While copying the entries exactly, leave out each picture they contain.

Supplied records START

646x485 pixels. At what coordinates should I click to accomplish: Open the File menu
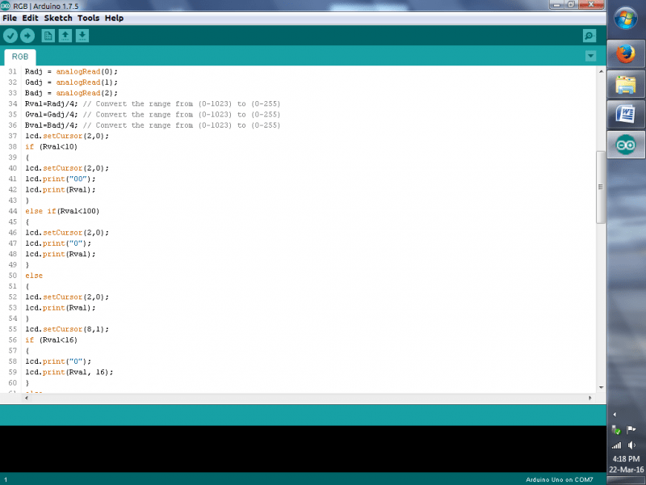click(x=10, y=18)
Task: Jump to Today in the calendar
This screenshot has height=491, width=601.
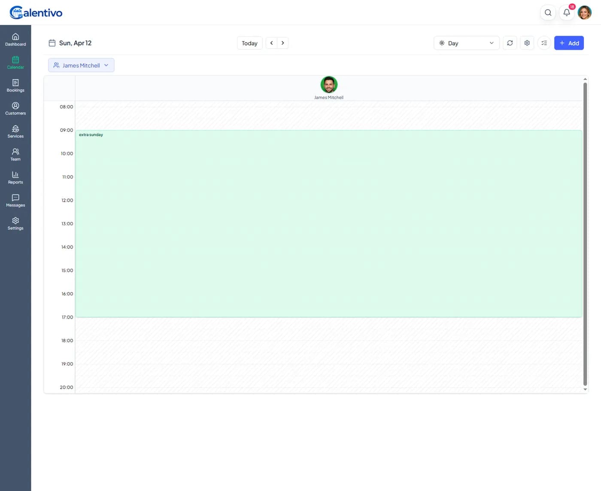Action: (x=249, y=43)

Supplied records END

* **Solution**
646x485 pixels. At what coordinates should I click to accomplish: Open the File menu
click(x=10, y=18)
Task: Jump to Today in the calendar
This screenshot has height=491, width=601.
Action: (x=249, y=43)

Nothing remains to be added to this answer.